Privacy debates in connection with cloud computing often generate more heat than light! Some regulators (not in the UK!) have even said that use of the public cloud is illegal. Well, if it is, then many EU companies are in trouble as the cloud covers a multitude of types of virtualised processing, much of which has been used for years. Don’t let’s forget that “cloud” is partly a brand name as opposed to something wholly new.
But there are new components that cloud computing has introduced: mass market access to global processing operations where data can travel seamlessly cross-border. So it is timely that the EU’s Article 29 Working Party has, this week, published an Opinion (05/2012) as a useful summary of the EU data privacy rules on use of the cloud.
Question: Does the new guidance iron out all the legal issues?
Answer: No, but it is an interesting indication as to the “direction of travel” for privacy regulation of cloud customers and providers.

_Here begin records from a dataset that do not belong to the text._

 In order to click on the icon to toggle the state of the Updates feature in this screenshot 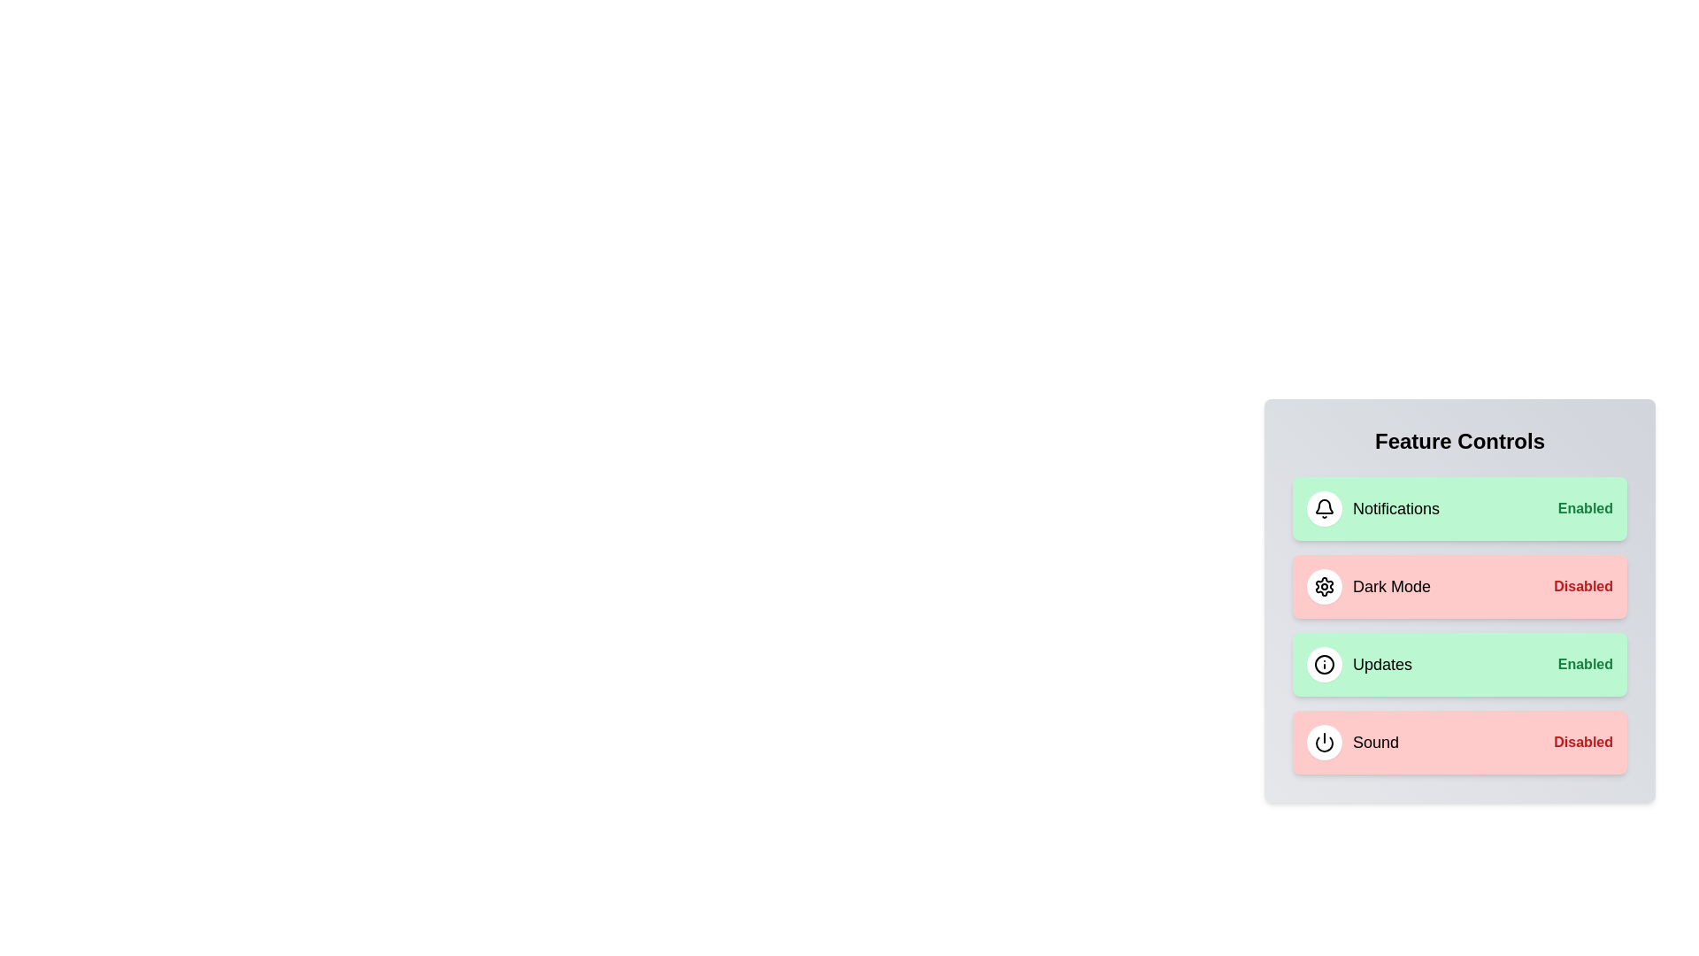, I will do `click(1325, 664)`.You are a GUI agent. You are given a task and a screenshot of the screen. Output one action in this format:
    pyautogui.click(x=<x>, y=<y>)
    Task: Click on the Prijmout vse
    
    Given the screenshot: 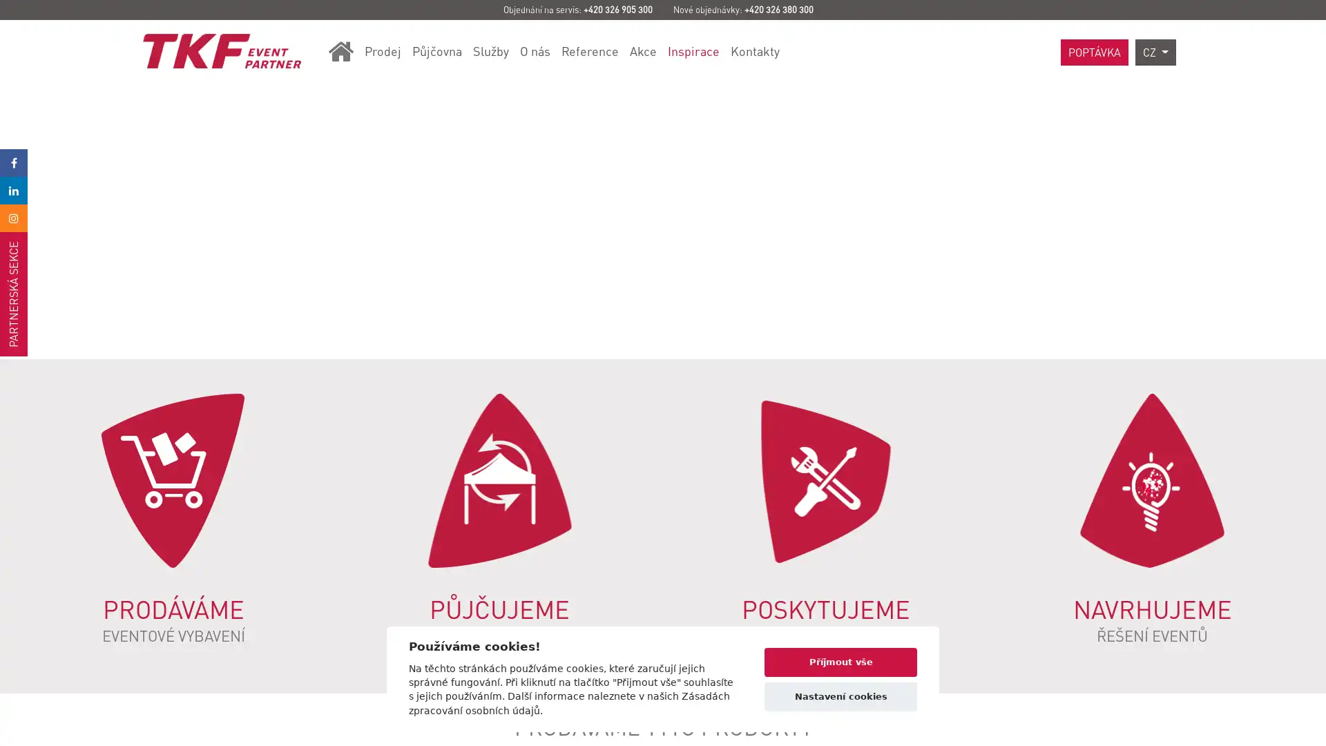 What is the action you would take?
    pyautogui.click(x=840, y=660)
     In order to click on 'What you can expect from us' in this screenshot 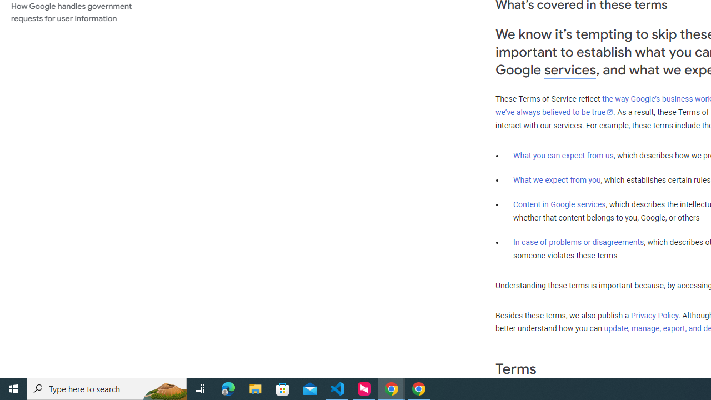, I will do `click(563, 155)`.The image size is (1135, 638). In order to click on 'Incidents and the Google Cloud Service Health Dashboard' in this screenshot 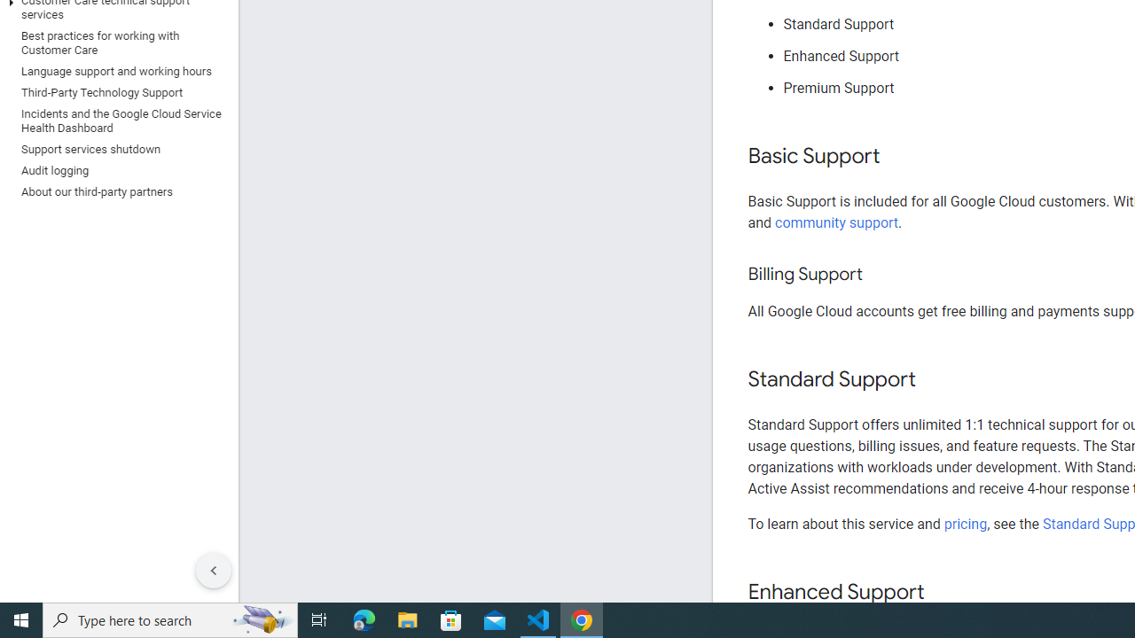, I will do `click(114, 120)`.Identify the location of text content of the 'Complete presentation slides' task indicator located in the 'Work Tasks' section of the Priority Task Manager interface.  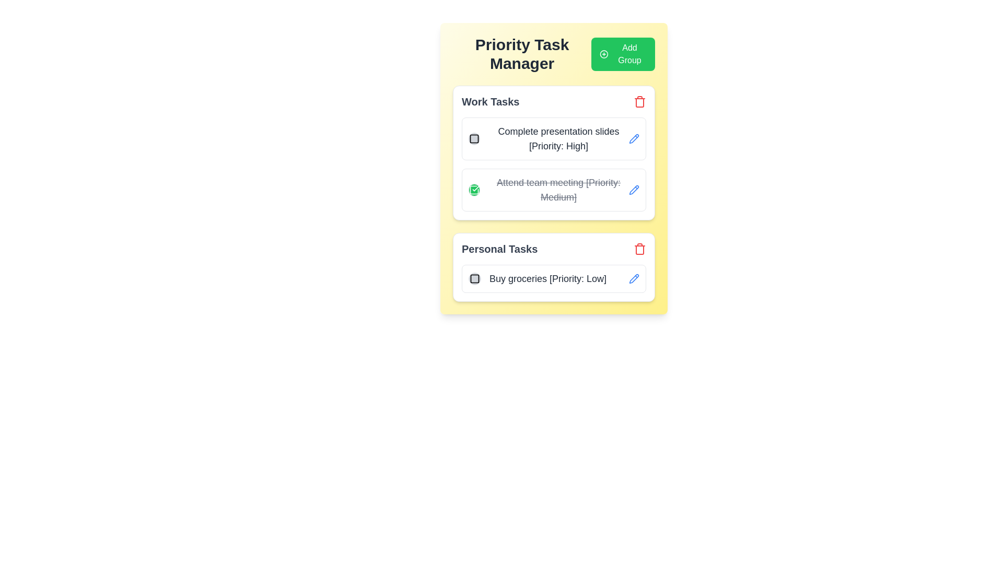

The first point is that the Opinion accepts that Cloud can bring benefits: access to top class technology and improvements in security, better access for SMEs (and a general stimulant for economic growth) and “pay and you use” pricing models.
So what gems are there in the new guidance?
Here is my reading of some of the more interesting points in the Opinion. What is particularly interesting is that many of the recommendations in the Opinion map to the requirements in the draft EU Data Protection Regulation rather than the current Directive. So, some of what follows is current practice; but some is new:
- Primary obligations: the controller (ie. the customer) bears the regulatory risk and so is incentivised to ensure compliance (note that the new draft Regulation will, for the first time, extend the compliance risk to processors too, such as cloud providers)
- Risk analysis: customer to conduct a comprehensive and thorough risk analysis at the outset and select a cloud provider that guarantees compliance with the data privacy rules
- Two main risks: beware of data security and international data transfers; seen as the most important privacy issues for cloud
- Contractual links: there should be a contractual link between the customers and the cloud provider and, separately, between cloud provider and any sub-contractors; we know this already. But the Opinion says that the customer should be able to terminate the contract if the provider changes sub-contractors and the customer does not agree.
- Transparency: customers should be informed about sub-contractors, locations of processing and “meaningful information” as to security measures; data subjects should also be notified of sub-contractors and locations.
- Safeguards: the contract should provide “sufficient guarantees” as to security and specify the customer’s instructions and service levels and penalties.
- Confidentiality: the cloud provider and staff should be subject to confidentiality obligations
- Co-operation: cloud provider to assist the customer to comply with applicable data subject rights and notify of any data breaches; this reads more like the terms of the new draft Regulation
- International data transfers: the Opinion flags the introduction of Processor BCRs as being particularly relevant to cloud providers
- Logging and auditing of processing operations: the customer should request that the provider does this.
- Independent Certifications: the Opinion backs the use of third party certifications as a means for cloud providers to demonstrate compliance; we have yet to see this area develop but it is a sign of things to come. Certainly individual audits by multiple customers isn’t practicable and can compromise security.
- Disclosures to law enforcement bodies: the Opinion wants to re-instate the original proposal in the new Regulation that you can only disclose data to another country’s law enforcement bodies pursuant to international agreement or mutual legal assistance treaties. So a requirement under the Patriot Act would not be enough. More work is needed here to develop a workable solution (given almost every country’s data surveillance and access powers to fight crime and terrorism).
- European Cloud: the Opinion supports the European Cloud Partnership and the idea of promoting European clouds “sovereignly governed by European data protection law”.
Much to think about for privacy regulation in the cloud.